Scientists were beginning to see how these minute envelopes carried messages between cells, helping them form tissue or, when things go wrong, cause disease. Mok started immersing himself into the field too late to change the company, called CellASIC, which he co-founded after leaving UC Berkeley. It was still good enough to sell it to Merck KgAA, but he began wondering about the possibilities.
“Right under our noses there was this massive communication channel that we had just not been studying,” Mok told Endpoints News. “If we had known that and started working and studying that, maybe we would’ve had better organoids, we would’ve been able to solve a lot of technical challenges.”
So Mok launched a new company: Mantra Bio. Founded in 2016, it is now emerging from stealth mode with $25 million in Series A funding led by 8VC and Viking Global Investors. Mantra joins a series of other companies — most prominently Codiak Biosciences — who are trying to understand this natural messaging system and copy it to build stealthy couriers that can slide drugs into hard-to-reach places and shuttle gene therapies past the body’s natural defenses.
“I know the term ‘platform of biotech’ gets used a lot,” 8VC investor and Mantra board member Francisco Gimenez told Endpoints. “But it is truly a platform by which we could conceive of delivery of all sorts of therapeutic agents.”
Still, Gimenez acknowledges, there are a lot of challenges left to solve. Exosomes, also known as extracellular vesicles, are tiny lipid sacs, around a thousandth the size of a cell, that contain micro-strands of RNA or other biological cargo and shuttle them around the body, to different cells and organs. They are found in all life, and they have evolved to carry those RNA messages throughout the body without attracting attention from the immune system.

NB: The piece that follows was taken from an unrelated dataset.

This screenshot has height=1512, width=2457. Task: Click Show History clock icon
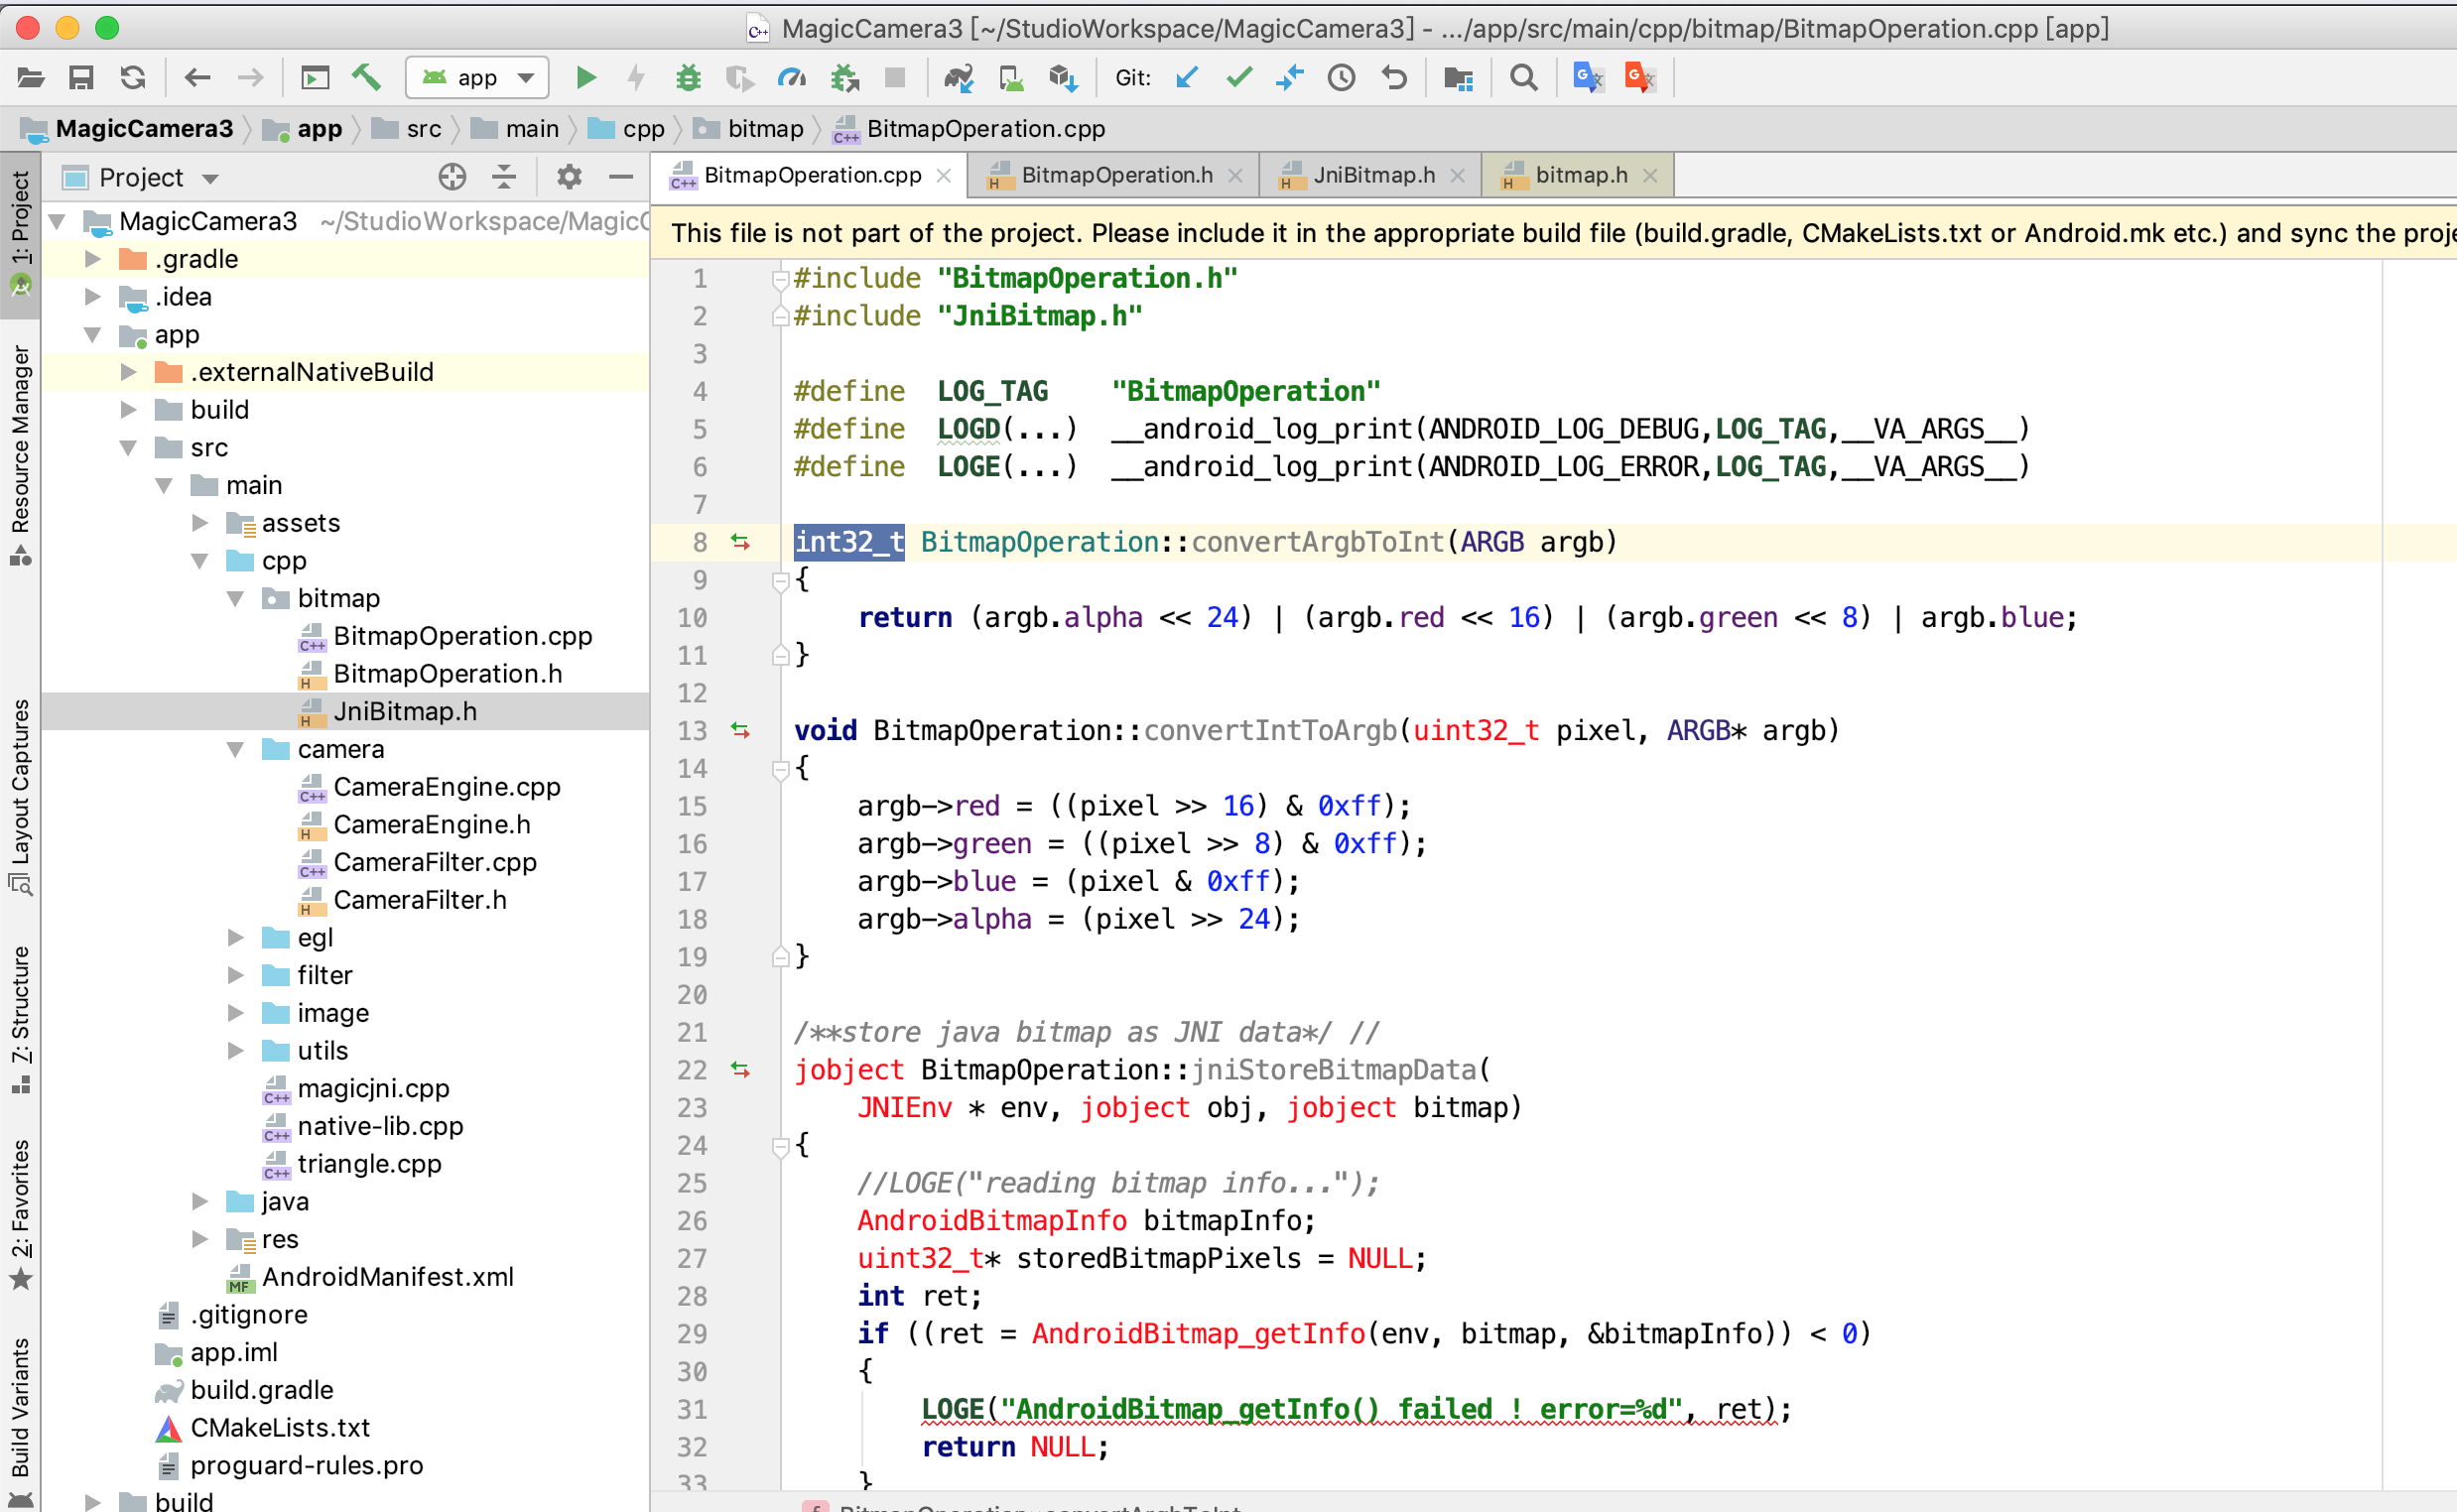click(1341, 77)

That makes them an ideal drug delivery mechanism. Codiak’s first program was an exosome to target KRAS, an oncogene that has been notoriously hard to hit because the proteins lack a natural groove for a small molecule. More recently, they’ve signed up with Sarepta to develop the first multiple-dose gene therapy; traditionally gene therapy has been single-dose in part because immune systems evolve defenses against the vector used to deliver it.
Yet exosomes are complicated — “very, very complicated,” Mok said.

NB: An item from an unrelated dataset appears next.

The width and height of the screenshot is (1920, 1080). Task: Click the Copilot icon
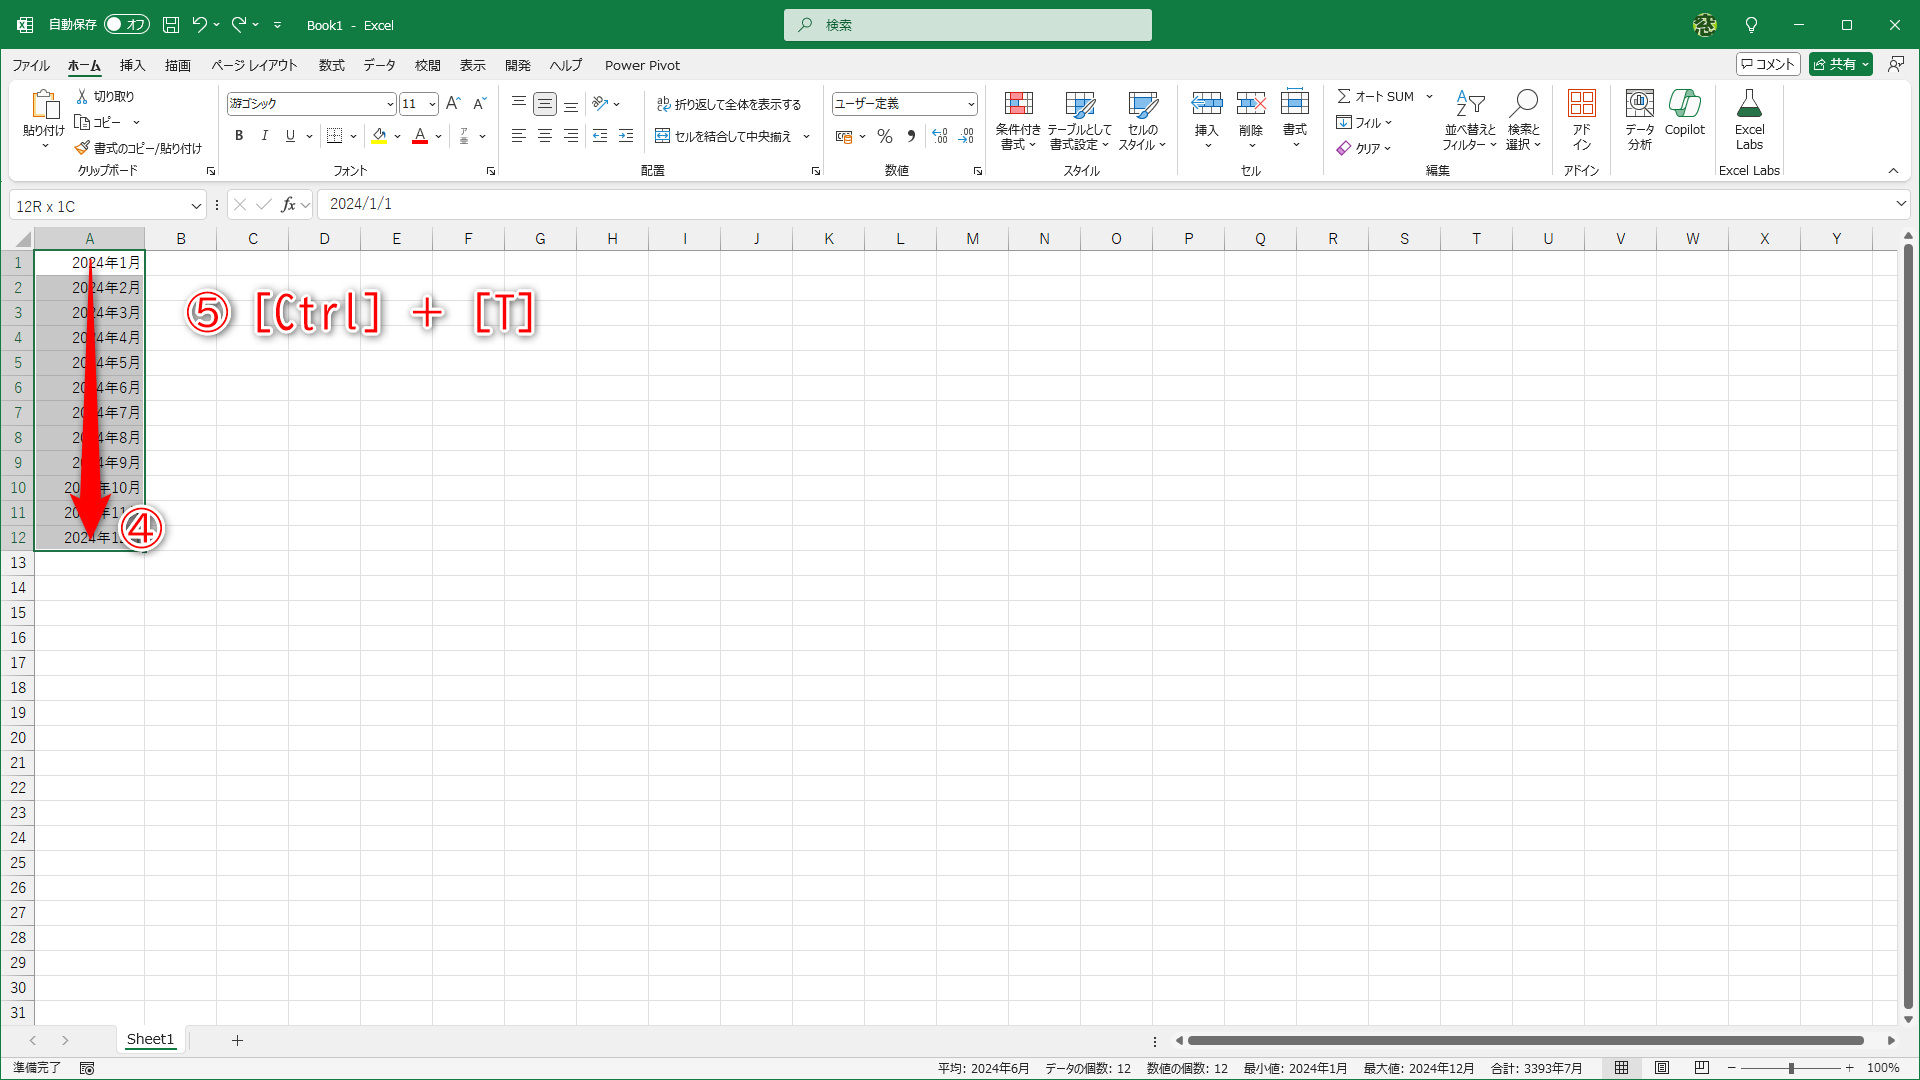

On top of just the lipid sac itself, there are also numerous proteins on top of them that are required to silence the immune system and numerous proteins that are involved in assuring the vesicle docks and enters its target cells. “We’re talking about super, super small hundred-nanometer vesicles where nature just basically evolved it to be the best drug delivery vehicle there is,” he said.

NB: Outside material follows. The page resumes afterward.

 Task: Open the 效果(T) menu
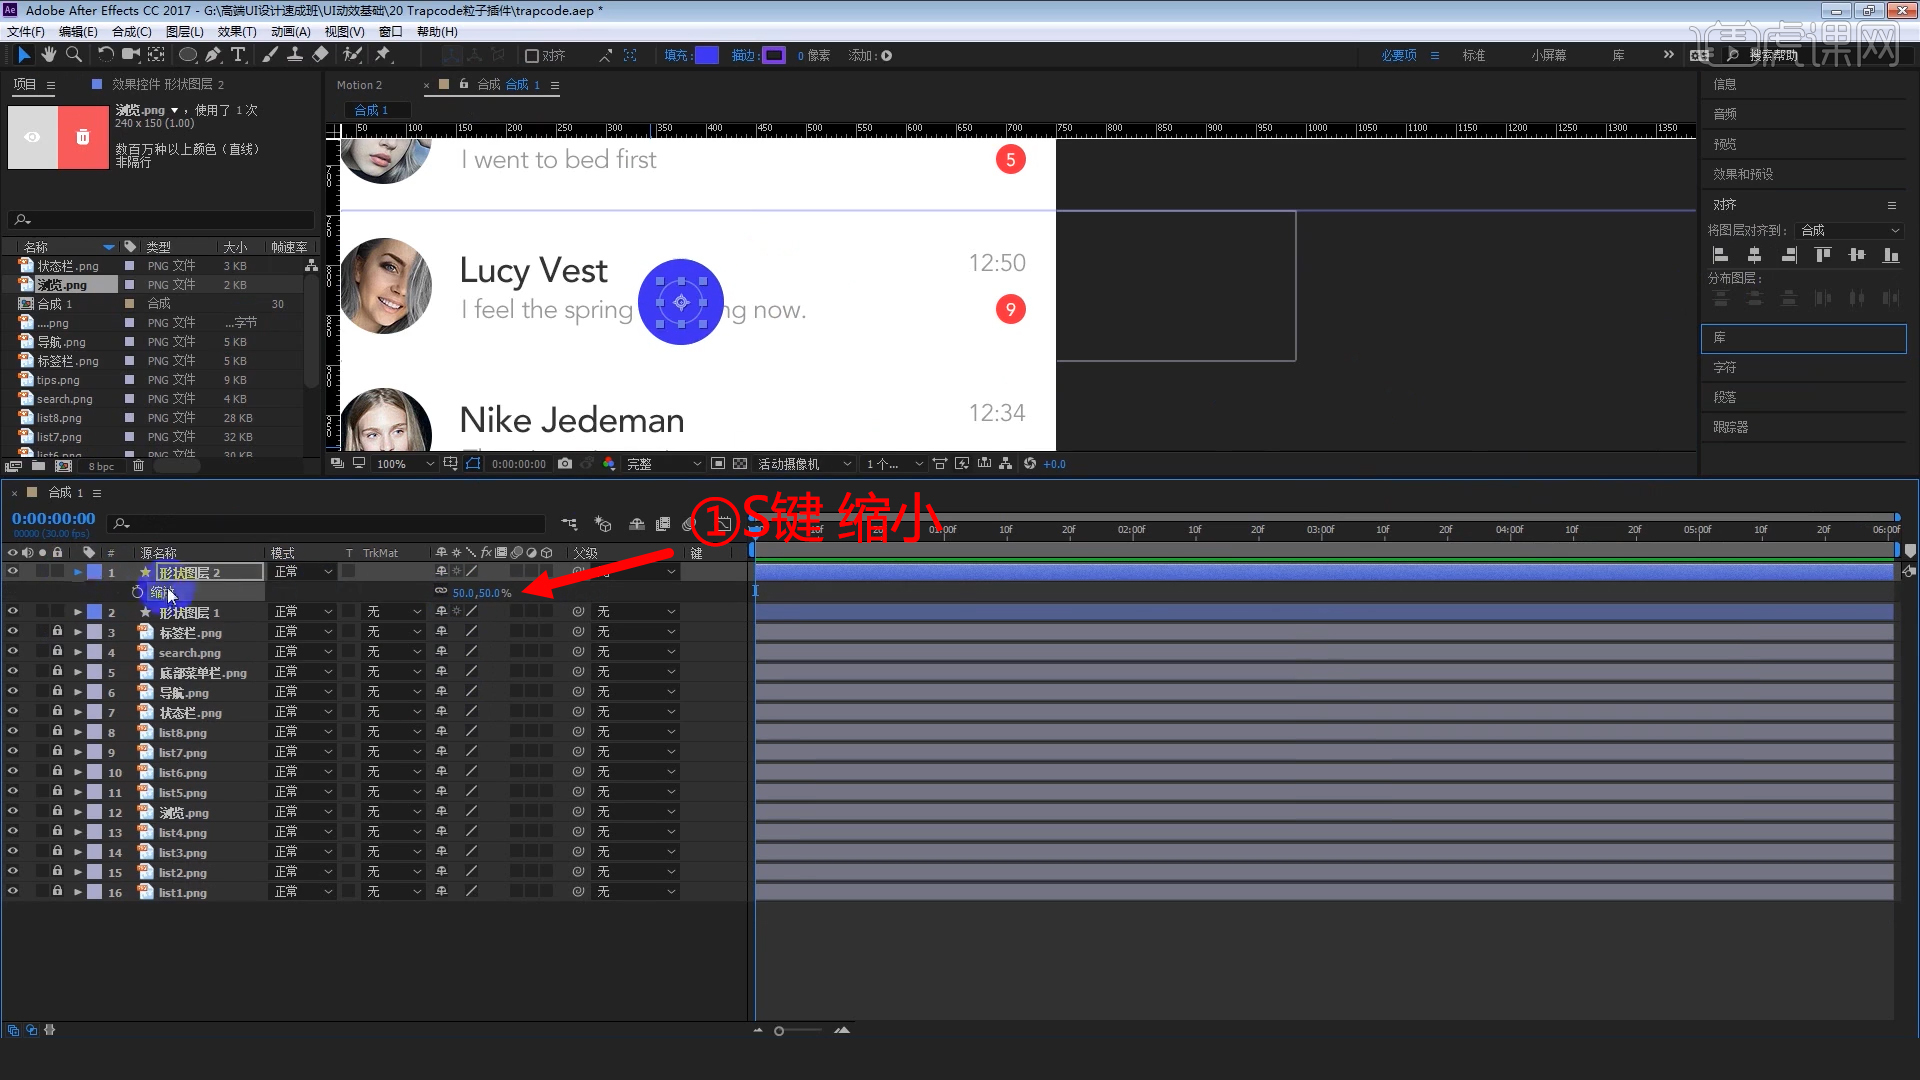(x=237, y=32)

It’s no surprise, then, that no exosome drugs have entered the clinic so far, or that Codiak struggled to develop its KRAS program and ultimately put it on the backburner. Gimenez said he’s been watching the field for years, from the time when researchers were excited about the potential but lacked the tools to even look at individual exosomes.
“It’s been kind of a pain in the ass to actually get it working,” he said, referring to the overall field.
Mantra Bio hopes to solve some of these problems by using a computational platform to first find targets and design exosomes and then building a set of them in the lab. So far they have in the tens of exosomes, Mok said, but they hope to soon escalate to over 100. They’ve also invested early in the manufacturing technology to prevent some of the bottlenecks that have held up other researchers.
For now, the company is keeping its particular potential close to the vest, but they plan on filing an IND by 2022 or 2023. Mok also said they could partner with other biotechs, such as Moderna or Alnylam, in helping deliver their RNA drugs.
“We’re certainly really excited about gene therapy and rare diseases and the undruggable space,” he said.
Update: The first quote in the story contained a mistype. It has since been updated.